AI in hospitality: Are the benefits worth the risks?
The tech expert: ‘It creates some fantastic opportunities’
Yfood founder and CEO Nadia El Hadery said AI was already well embedded in many areas. Insights and forecasting tool KisanHub, farming robotics specialist Tortuga Agtech and autonomous agriculture drones provider Precision AI are three examples of how it can make the supply chain more efficient—and the reduction of waste brings important environmental benefits too.

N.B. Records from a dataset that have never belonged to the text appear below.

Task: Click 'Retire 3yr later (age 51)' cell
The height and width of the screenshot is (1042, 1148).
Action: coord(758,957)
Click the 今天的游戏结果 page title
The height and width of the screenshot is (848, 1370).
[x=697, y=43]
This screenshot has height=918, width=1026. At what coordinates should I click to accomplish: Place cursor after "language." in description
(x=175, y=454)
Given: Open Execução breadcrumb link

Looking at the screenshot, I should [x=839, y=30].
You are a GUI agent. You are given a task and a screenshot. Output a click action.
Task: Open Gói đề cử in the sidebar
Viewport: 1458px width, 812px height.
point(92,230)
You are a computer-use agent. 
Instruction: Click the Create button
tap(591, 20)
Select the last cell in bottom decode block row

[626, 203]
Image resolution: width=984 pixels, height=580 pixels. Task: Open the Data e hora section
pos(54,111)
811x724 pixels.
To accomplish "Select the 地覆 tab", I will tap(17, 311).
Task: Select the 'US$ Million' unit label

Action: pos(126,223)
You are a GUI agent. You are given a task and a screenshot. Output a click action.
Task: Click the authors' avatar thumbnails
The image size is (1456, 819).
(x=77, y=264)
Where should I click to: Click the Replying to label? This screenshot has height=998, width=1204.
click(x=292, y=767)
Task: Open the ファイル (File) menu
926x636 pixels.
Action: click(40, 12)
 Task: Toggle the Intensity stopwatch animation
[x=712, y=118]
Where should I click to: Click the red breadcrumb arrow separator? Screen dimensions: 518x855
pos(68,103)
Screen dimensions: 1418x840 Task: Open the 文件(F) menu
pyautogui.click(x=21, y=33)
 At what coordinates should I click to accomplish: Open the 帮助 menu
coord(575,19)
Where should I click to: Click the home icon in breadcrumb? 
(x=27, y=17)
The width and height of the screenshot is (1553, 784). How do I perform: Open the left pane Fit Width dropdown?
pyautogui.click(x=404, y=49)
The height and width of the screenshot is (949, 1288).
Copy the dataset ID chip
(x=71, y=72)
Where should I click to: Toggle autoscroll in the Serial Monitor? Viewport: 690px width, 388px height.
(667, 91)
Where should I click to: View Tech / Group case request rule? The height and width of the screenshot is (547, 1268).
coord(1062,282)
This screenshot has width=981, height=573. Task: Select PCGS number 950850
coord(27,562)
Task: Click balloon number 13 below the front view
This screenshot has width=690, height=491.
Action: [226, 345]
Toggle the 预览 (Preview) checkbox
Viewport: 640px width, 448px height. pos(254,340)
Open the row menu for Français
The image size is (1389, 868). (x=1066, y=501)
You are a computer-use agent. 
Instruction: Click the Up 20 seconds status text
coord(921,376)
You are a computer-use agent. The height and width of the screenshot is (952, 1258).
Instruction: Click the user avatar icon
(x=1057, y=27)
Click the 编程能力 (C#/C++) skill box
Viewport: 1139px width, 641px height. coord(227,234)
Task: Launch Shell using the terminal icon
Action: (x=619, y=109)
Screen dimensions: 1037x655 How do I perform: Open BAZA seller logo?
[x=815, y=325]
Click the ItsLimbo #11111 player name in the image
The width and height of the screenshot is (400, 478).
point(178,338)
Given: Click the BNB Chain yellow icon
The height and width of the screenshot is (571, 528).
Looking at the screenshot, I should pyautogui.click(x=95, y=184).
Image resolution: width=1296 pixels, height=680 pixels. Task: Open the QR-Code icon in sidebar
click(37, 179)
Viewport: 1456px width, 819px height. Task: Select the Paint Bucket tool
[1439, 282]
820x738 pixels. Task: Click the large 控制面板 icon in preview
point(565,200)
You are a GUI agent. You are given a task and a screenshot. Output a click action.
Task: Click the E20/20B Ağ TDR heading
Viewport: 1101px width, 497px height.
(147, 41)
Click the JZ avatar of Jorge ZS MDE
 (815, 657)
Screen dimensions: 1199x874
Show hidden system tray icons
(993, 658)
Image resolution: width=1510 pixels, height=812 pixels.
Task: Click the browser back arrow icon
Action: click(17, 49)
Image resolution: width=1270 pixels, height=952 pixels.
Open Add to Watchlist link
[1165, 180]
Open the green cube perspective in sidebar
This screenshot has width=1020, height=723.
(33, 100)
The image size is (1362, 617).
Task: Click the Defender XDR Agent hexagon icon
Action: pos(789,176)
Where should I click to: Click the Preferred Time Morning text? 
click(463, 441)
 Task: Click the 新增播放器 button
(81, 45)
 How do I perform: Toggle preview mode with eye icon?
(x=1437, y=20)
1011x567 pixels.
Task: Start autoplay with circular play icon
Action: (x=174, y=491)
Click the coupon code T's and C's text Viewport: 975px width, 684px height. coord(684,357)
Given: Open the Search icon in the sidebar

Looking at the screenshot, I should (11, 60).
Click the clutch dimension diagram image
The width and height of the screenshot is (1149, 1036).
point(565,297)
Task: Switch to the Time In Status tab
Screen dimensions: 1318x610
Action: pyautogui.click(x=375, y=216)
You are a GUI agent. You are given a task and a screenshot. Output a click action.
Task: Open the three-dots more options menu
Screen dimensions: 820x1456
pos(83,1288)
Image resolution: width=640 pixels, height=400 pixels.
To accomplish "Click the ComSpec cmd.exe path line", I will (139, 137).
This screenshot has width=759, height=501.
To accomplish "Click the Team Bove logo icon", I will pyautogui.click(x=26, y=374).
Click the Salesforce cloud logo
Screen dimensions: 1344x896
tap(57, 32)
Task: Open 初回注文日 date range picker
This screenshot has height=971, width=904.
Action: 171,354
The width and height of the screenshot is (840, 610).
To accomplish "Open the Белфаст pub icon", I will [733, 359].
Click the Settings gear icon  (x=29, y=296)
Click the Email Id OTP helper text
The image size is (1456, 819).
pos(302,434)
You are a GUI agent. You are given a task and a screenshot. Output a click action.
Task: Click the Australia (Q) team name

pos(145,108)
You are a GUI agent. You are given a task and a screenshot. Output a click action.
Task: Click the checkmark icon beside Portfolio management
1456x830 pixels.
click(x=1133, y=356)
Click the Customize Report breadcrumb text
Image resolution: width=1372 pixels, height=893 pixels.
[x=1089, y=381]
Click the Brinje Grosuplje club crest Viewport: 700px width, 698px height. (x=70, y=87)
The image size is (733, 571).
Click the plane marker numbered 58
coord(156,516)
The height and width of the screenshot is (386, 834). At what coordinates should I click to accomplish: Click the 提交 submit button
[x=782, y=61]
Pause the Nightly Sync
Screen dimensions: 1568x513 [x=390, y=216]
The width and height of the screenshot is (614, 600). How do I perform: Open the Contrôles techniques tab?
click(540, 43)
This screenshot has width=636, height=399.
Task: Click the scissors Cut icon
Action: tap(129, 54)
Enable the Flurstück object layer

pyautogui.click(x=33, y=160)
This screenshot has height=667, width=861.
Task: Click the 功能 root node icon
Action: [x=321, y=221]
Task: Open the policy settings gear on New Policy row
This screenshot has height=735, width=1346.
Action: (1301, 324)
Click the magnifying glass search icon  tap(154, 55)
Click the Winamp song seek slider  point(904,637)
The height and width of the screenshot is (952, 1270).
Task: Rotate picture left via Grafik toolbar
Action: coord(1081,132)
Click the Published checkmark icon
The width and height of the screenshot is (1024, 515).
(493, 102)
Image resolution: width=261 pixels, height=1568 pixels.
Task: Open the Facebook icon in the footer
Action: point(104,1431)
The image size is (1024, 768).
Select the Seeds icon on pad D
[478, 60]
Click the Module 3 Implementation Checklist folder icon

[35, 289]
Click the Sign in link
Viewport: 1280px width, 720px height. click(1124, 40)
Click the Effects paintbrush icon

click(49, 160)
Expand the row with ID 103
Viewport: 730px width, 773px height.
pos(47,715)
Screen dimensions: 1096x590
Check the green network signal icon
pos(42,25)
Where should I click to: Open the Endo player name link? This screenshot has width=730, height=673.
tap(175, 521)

AI can also help people make food part of healthier lifestyles. Virta is enabling people to reverse Type 2 diabetes, while Foodhak is one of a wave of new fresh delivery services. But for operators, some of the most exciting potential is at back-of-house. Tools like Satis.ai help to streamline cooking and packing processes, while salad prep robot Spyce, now part of the US Sweetgreen chain, is saving labour. For more examples of AI innovation coming down the line, look to big QSR brands in the US, El Hadery suggested.
“There are challenges we need to address around AI, but it also creates some fantastic opportunities to do things better,” she said. And while some teams might be wary of automation, they soon see the benefits. “There’s a bit of resistance, and AI needs training. But at the end of it they’re happy because it frees up mental and physical stresses… overall, staff performance is better.”
The operator: ‘Tech should be a means to an end’
Operators including Azzurri are making good use of AI in restaurants, on tasks like supply chain forecasting, labour scheduling and marketing content generation. “I’m excited about it… it’s going to give us the opportunity to do more for the same [resources],” said digital and technology director Joel Robinson at Peach @ The Beach. He agreed with El Hadery that staff soon get on board, especially at back of house—and removing menial tasks can help with recruitment and retention. “Once our teams get over the adoption curve they love it.”
But if AI brings so many benefits, what’s holding some businesses back? As with many aspects of tech adoption, it’s often about cash. With margins under such strain and so many areas competing for investment, it’s not always easy to make the case for more money. But UK hospitality businesses’ spend on tech is a fraction of their counterparts in countries including the US, Robinson said. “We have to be honest with ourselves as a sector about what we need to do to unlock the advantages [of AI]… we need to invest more time in getting the foundations right.”
It’s also vital to stay focused on guests’ needs. “We try to understand what consumers are expecting and how we automate to make things more efficient… If it doesn’t resonate, that’s the quickest way to go out of business.” Azzurri’s also avoiding using tech for tech’s sake. “As with every technology that’s ever existed, what are the problems you’re trying to solve? Tech should be a means to an end, not an end in itself.”
The lawyer: ‘Things are moving very fast’
There are legal issues to consider as well, especially around plagiarism, data protection and emerging AI regulations, said Jonathan Emmanuel of law firm Bird & Bird. “‘Tech has been super-charged by the pandemic… Things are moving very fast now.” There are a lot of questions to tackle, especially around generative AI. What’s the copyright status of content you develop with AI? What happens if an AI provider uses your data or content to benefit one of your competitors?
These risks shouldn’t stop operators from embracing this technology, Emmanuel added. “If you’re underusing AI and your competitors are using it, you’re putting yourself at a competitive disadvantage.”
With acceptance growing and costs falling, AI’s role in hospitality will only grow. But as Robinson pointed out, it’s not going to change the appeal of eating and drinking out. “Connecting people over food and drink is not going away, and if anything the need will only grow in an AI-driven society… [because] we crave connection more than ever.” More change is coming, but the fundamentals stay the same. “In 20 years’ time things will look very different—but our businesses will still be providing that core, human experience.”